◆ WORK INSTRUCTION
Exactly as written, reproduce all of the entries.

+ + + +

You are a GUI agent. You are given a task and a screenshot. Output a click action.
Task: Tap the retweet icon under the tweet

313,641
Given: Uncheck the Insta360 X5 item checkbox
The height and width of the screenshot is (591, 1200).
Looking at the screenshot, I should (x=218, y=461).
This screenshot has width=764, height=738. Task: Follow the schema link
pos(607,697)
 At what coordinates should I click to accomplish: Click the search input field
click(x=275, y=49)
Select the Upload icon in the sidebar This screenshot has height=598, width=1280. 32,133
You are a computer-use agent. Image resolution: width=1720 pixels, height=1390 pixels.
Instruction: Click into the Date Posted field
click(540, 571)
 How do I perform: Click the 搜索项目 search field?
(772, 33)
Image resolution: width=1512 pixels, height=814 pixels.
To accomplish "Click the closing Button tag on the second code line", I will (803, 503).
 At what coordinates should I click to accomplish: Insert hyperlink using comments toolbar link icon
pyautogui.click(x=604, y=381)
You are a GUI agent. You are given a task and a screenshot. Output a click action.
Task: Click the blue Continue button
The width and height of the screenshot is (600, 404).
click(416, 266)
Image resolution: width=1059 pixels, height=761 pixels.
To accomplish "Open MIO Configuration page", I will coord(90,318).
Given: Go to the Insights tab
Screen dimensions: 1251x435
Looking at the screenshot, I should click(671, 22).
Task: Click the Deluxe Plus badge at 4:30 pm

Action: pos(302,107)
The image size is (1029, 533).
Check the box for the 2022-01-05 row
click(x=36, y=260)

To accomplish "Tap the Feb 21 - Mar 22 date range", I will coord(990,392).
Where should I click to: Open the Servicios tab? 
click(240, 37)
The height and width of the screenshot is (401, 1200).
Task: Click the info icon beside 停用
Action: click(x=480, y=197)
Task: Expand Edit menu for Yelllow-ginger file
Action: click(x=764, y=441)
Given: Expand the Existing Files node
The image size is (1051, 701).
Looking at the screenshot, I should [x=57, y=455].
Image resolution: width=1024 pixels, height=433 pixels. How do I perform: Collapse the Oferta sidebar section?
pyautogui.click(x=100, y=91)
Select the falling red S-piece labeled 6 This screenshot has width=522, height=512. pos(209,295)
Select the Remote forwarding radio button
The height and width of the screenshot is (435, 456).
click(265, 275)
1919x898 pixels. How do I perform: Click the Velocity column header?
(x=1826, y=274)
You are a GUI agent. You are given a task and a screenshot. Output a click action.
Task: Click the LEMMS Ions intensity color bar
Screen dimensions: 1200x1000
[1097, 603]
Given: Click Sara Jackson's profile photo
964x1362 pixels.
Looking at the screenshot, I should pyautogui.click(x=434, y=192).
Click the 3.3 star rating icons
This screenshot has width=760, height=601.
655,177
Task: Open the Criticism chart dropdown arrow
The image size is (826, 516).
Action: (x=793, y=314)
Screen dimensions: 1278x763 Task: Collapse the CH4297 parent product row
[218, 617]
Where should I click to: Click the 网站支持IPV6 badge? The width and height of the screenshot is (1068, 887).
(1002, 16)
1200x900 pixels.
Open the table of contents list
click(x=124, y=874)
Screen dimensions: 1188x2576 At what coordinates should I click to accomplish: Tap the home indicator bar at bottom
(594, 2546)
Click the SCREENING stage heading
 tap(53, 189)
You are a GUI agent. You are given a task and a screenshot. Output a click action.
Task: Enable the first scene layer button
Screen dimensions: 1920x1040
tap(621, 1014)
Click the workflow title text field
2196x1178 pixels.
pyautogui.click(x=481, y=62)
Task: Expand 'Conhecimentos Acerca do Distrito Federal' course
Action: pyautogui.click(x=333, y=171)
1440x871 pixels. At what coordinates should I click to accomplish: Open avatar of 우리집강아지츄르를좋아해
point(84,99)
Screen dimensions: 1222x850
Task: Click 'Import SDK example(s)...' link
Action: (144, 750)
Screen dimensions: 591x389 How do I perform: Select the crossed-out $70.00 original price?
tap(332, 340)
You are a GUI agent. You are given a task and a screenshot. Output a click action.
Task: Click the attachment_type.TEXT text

+ + + +

◆ OUTPUT OF THE TASK
You are a GUI agent. You are given a task and a screenshot. Output a click action.
Task: Tap the retweet icon under the tweet

313,641
Given: Uncheck the Insta360 X5 item checkbox
The height and width of the screenshot is (591, 1200).
Looking at the screenshot, I should (x=218, y=461).
This screenshot has width=764, height=738. Task: Follow the schema link
pos(607,697)
 At what coordinates should I click to accomplish: Click the search input field
click(x=275, y=49)
Select the Upload icon in the sidebar This screenshot has height=598, width=1280. 32,133
You are a computer-use agent. Image resolution: width=1720 pixels, height=1390 pixels.
Instruction: Click into the Date Posted field
click(540, 571)
 How do I perform: Click the 搜索项目 search field?
(772, 33)
Image resolution: width=1512 pixels, height=814 pixels.
To accomplish "Click the closing Button tag on the second code line", I will (803, 503).
 At what coordinates should I click to accomplish: Insert hyperlink using comments toolbar link icon
pyautogui.click(x=604, y=381)
You are a GUI agent. You are given a task and a screenshot. Output a click action.
Task: Click the blue Continue button
The width and height of the screenshot is (600, 404).
click(416, 266)
Image resolution: width=1059 pixels, height=761 pixels.
To accomplish "Open MIO Configuration page", I will coord(90,318).
Given: Go to the Insights tab
Screen dimensions: 1251x435
Looking at the screenshot, I should click(671, 22).
Task: Click the Deluxe Plus badge at 4:30 pm

Action: pos(302,107)
The image size is (1029, 533).
Check the box for the 2022-01-05 row
click(x=36, y=260)

To accomplish "Tap the Feb 21 - Mar 22 date range", I will coord(990,392).
Where should I click to: Open the Servicios tab? 
click(240, 37)
The height and width of the screenshot is (401, 1200).
Task: Click the info icon beside 停用
Action: click(x=480, y=197)
Task: Expand Edit menu for Yelllow-ginger file
Action: click(x=764, y=441)
Given: Expand the Existing Files node
The image size is (1051, 701).
Looking at the screenshot, I should [x=57, y=455].
Image resolution: width=1024 pixels, height=433 pixels. How do I perform: Collapse the Oferta sidebar section?
pyautogui.click(x=100, y=91)
Select the falling red S-piece labeled 6 This screenshot has width=522, height=512. pos(209,295)
Select the Remote forwarding radio button
The height and width of the screenshot is (435, 456).
click(265, 275)
1919x898 pixels. How do I perform: Click the Velocity column header?
(x=1826, y=274)
You are a GUI agent. You are given a task and a screenshot. Output a click action.
Task: Click the LEMMS Ions intensity color bar
Screen dimensions: 1200x1000
[1097, 603]
Given: Click Sara Jackson's profile photo
964x1362 pixels.
Looking at the screenshot, I should pyautogui.click(x=434, y=192).
Click the 3.3 star rating icons
This screenshot has width=760, height=601.
655,177
Task: Open the Criticism chart dropdown arrow
The image size is (826, 516).
Action: (x=793, y=314)
Screen dimensions: 1278x763 Task: Collapse the CH4297 parent product row
[218, 617]
Where should I click to: Click the 网站支持IPV6 badge? The width and height of the screenshot is (1068, 887).
(1002, 16)
1200x900 pixels.
Open the table of contents list
click(x=124, y=874)
Screen dimensions: 1188x2576 At what coordinates should I click to accomplish: Tap the home indicator bar at bottom
(594, 2546)
Click the SCREENING stage heading
 tap(53, 189)
You are a GUI agent. You are given a task and a screenshot. Output a click action.
Task: Enable the first scene layer button
Screen dimensions: 1920x1040
tap(621, 1014)
Click the workflow title text field
2196x1178 pixels.
pyautogui.click(x=481, y=62)
Task: Expand 'Conhecimentos Acerca do Distrito Federal' course
Action: pyautogui.click(x=333, y=171)
1440x871 pixels. At what coordinates should I click to accomplish: Open avatar of 우리집강아지츄르를좋아해
point(84,99)
Screen dimensions: 1222x850
Task: Click 'Import SDK example(s)...' link
Action: (144, 750)
Screen dimensions: 591x389 How do I perform: Select the crossed-out $70.00 original price?
tap(332, 340)
You are a GUI agent. You are given a task and a screenshot. Output a click action.
Task: Click the attachment_type.TEXT text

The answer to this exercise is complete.